Plan extracurricular activities
Activities such as sports, dance, Sunday School and scouts kick off with the start of school. Make sure your commitments don’t overlap, and that you aren’t wearing out your kids with overscheduling. Organize a neighborhood carpool if possible and look at your family calendar (especially if you have multiple kids) to coordinate activities. Add these dates to the master calendar for the school year and try to build in some intentional rest time between commitments. If your family is busy with sports in the fall and spring, consider taking the winter off or trying a new activity like an art class.
Prepare healthy meals in advance
Are Wednesdays crazy between Sophia’s dance practice and Caleb’s karate sessions? Plan healthy meals in advance that can be eaten on the go or served quickly when you return home. Set up a freezer meal session with friends once a month, so you can thaw out your meal the night before and pop it into the oven for a quick reward. Crock pot dinners are another convenient and healthy way to whip up meals ahead of the evening rush.
Encourage independent learning
Where are your child’s strengths and weaknesses? You should be contacted about parent-teacher conferences a month or two into the school year, but don’t wait until then if you’re concerned about a particular area. Emphasize reading time at home and set up a designated homework area. Your ultimate goal is to nurture a child who is independent and can keep tabs of assignments without your assistance. As children progress through elementary school and into middle school, continue to give them more freedom to study on their own. Sometimes they’ll have to feel the consequences of a missed assignment or a poor test grade. Discuss how this can be a learning opportunity and create a plan to avoid another setback.
Create technology rules
Screen time can creep up during the summer, but unplugging is essential to ensure good study and sleep habits. Set a time each night when devices will be turned off, and try to have mom and dad ditch the devices as well until kids are asleep. If your school is BYOT — bring your own tech — decide if your child is responsible enough to bring a personal device. It also never hurts to give that tablet or phone a look to make sure your parental controls are set where you’d like them to be.

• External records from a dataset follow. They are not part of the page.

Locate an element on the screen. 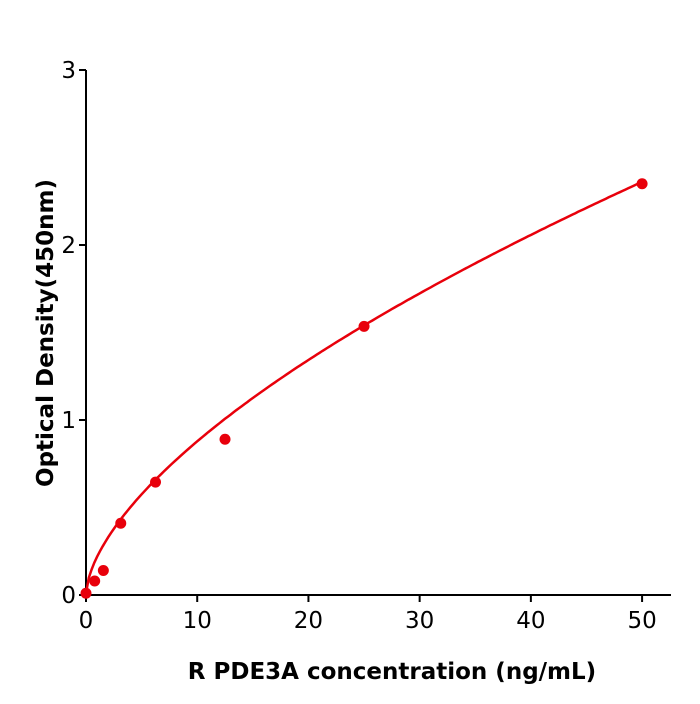  x-tick-label: 20 is located at coordinates (308, 621).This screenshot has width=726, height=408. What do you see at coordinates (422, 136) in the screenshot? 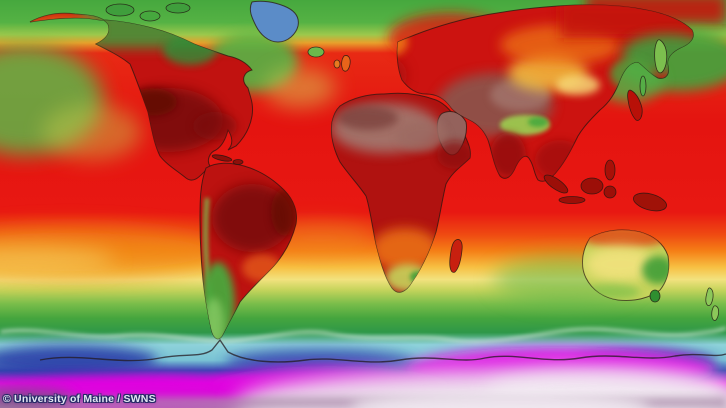
I see `east-sahara-pale` at bounding box center [422, 136]. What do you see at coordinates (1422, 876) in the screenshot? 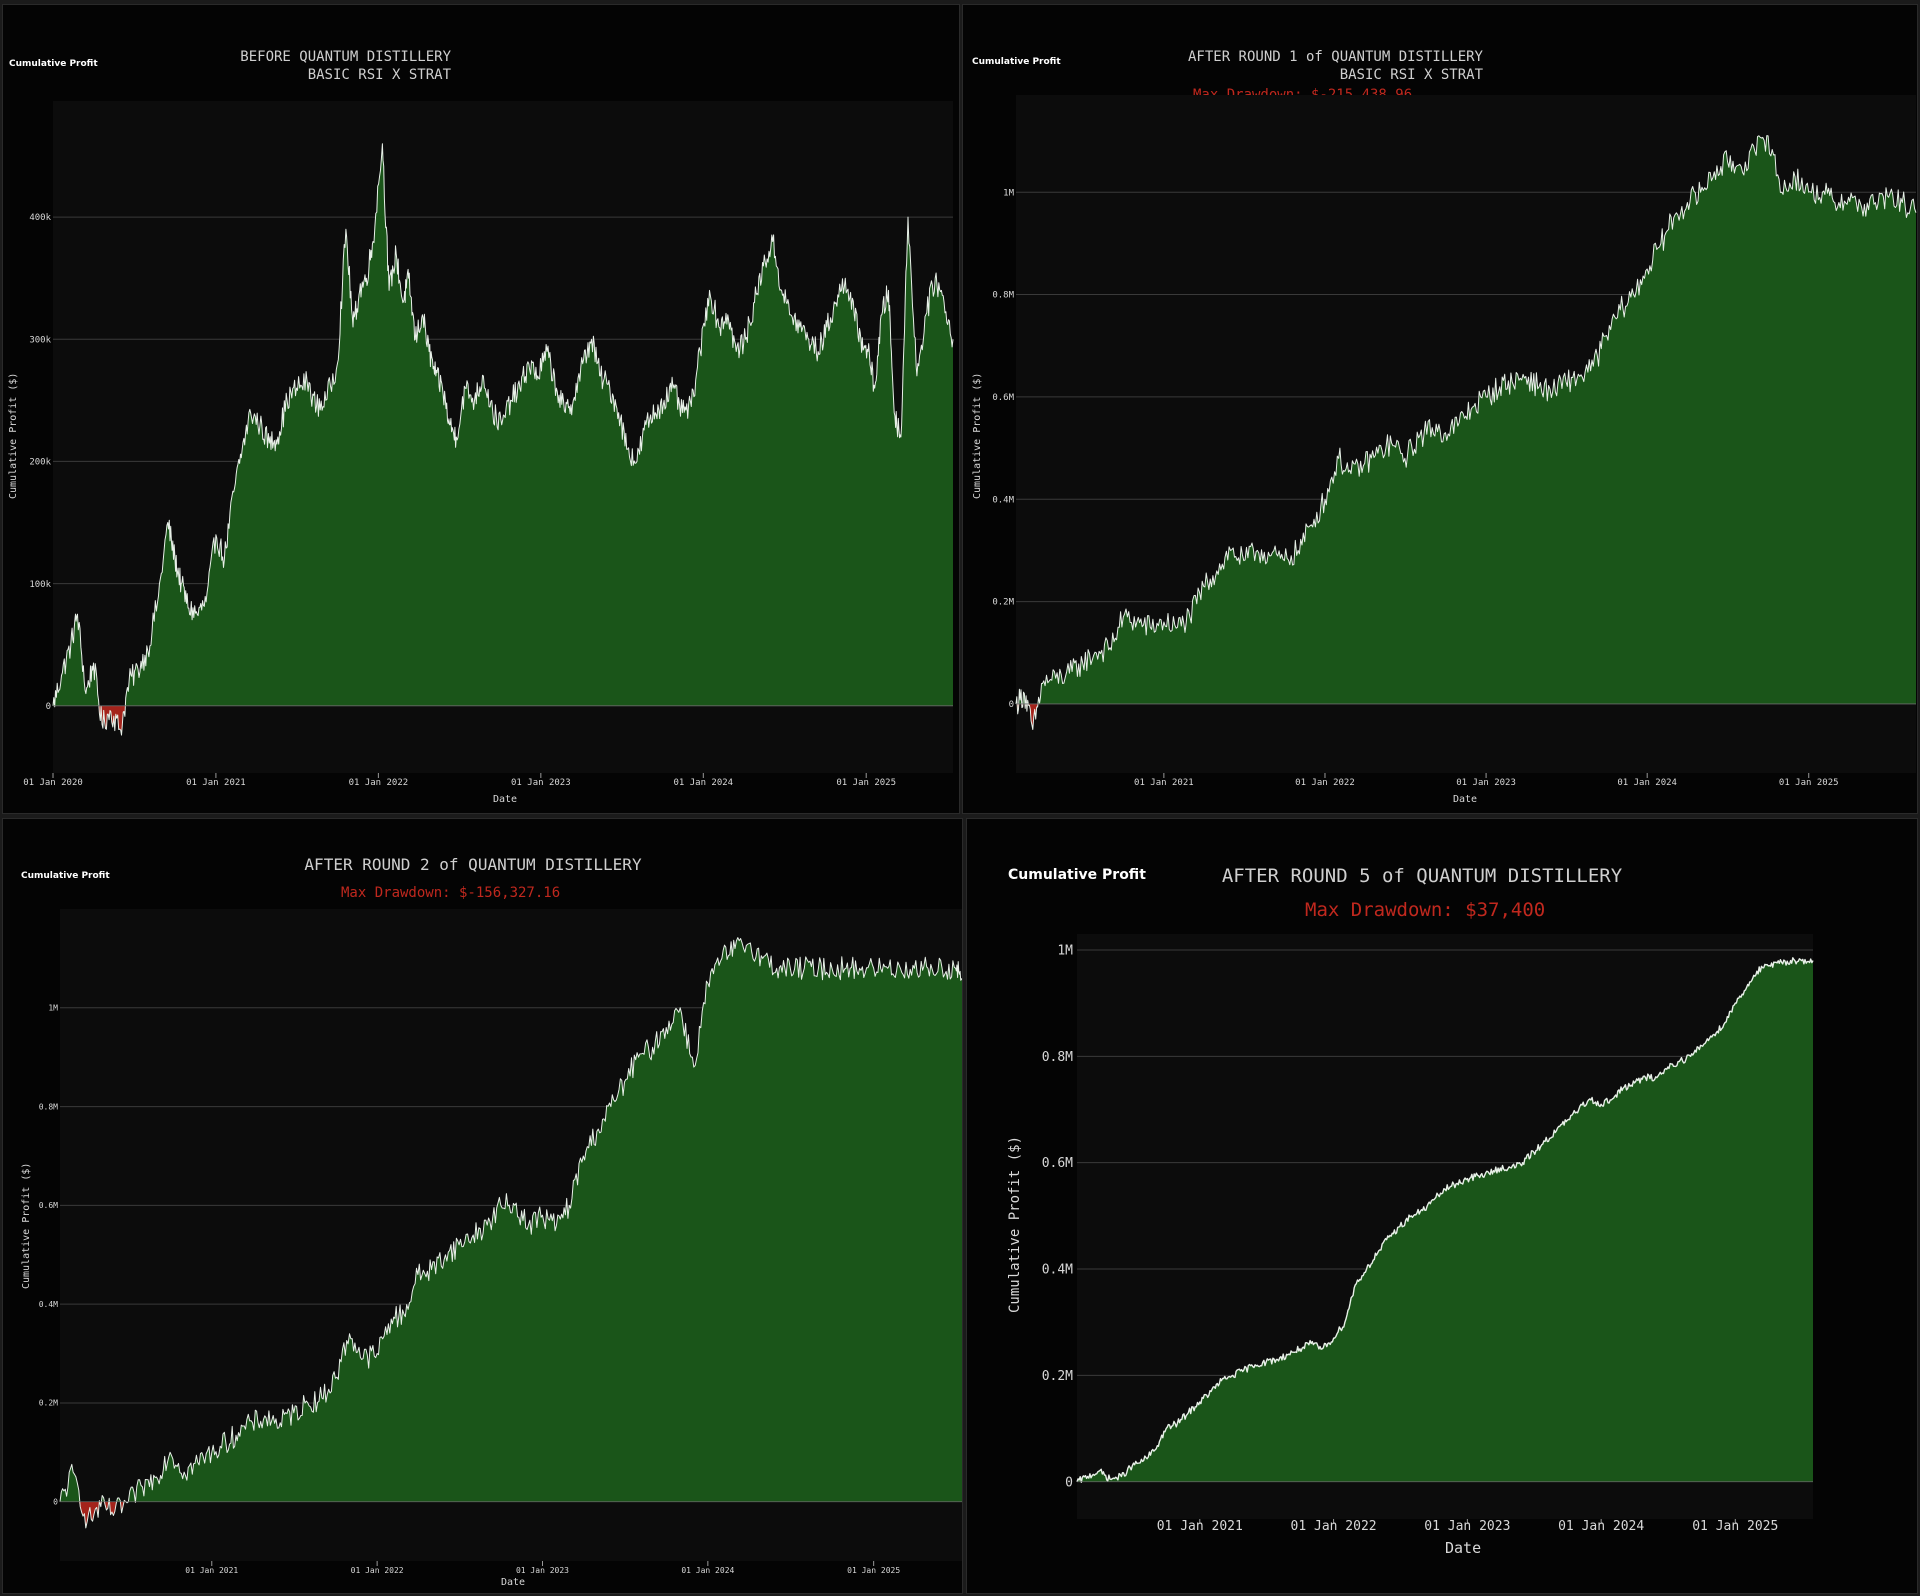
I see `chart-title: AFTER ROUND 5 of QUANTUM DISTILLERY` at bounding box center [1422, 876].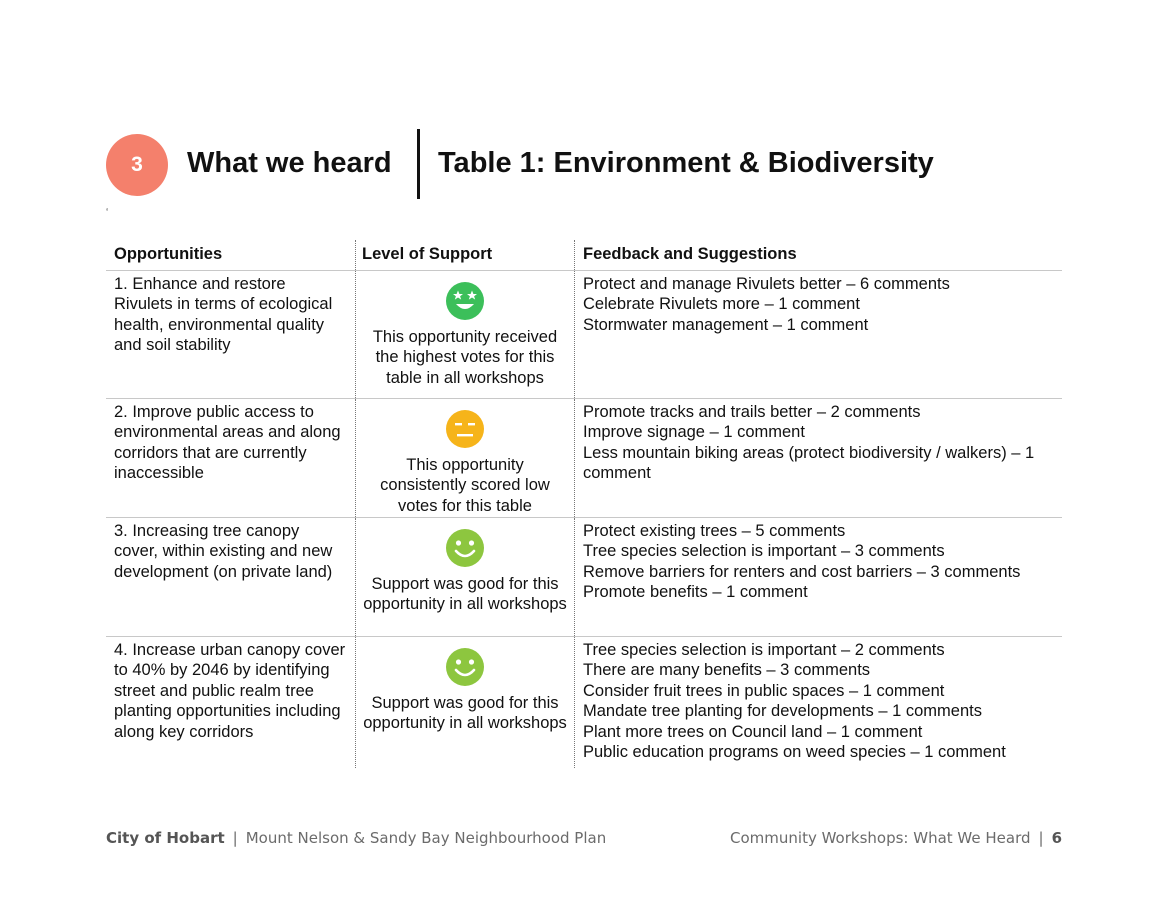 This screenshot has width=1168, height=903. I want to click on table-title: Table 1: Environment & Biodiversity, so click(686, 163).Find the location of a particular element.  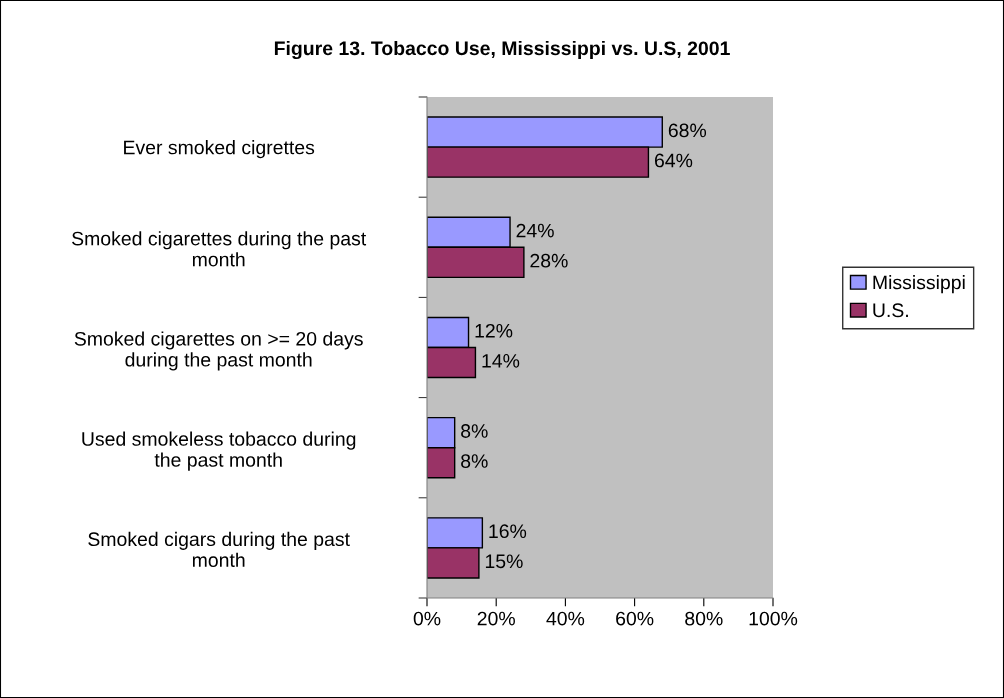

chart-title: Figure 13. Tobacco Use, Mississippi vs. U.S, 2001 is located at coordinates (502, 50).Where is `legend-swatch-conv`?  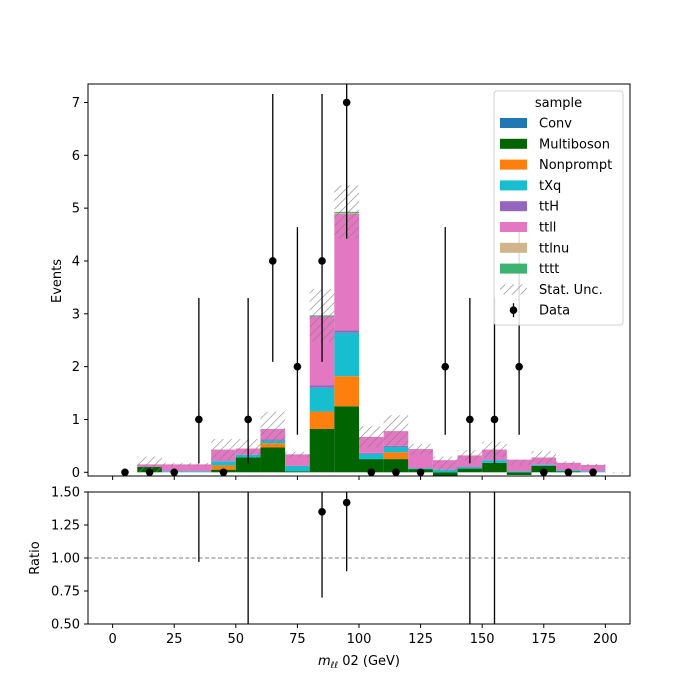
legend-swatch-conv is located at coordinates (514, 123).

Get to know fellow parents
Parenting is tough work! Make friends with those who are in your same life stage. You may feel some jitters when introducing yourself at school events and PTA meetings, but it’s more than worth the effort. These relationships will become invaluable. Whether it’s picking up your child in an emergency or giving advice on a behavioral issue they’ve also experienced, you won’t regret making that initial introduction. Invite new friends to join you and your child for a playdate at the park or visit to a local museum. For example, my new friend Marina Popova - author and editor of awesome web-page about academic writing.
With a little preparation, you can ace back-to-school season and still spend plenty of time with your family savoring the last days of summer and the start of fall. And if one of your kids still ends up in sweats for school picture day, don’t worry. The rest of us moms will be glad we’re not alone.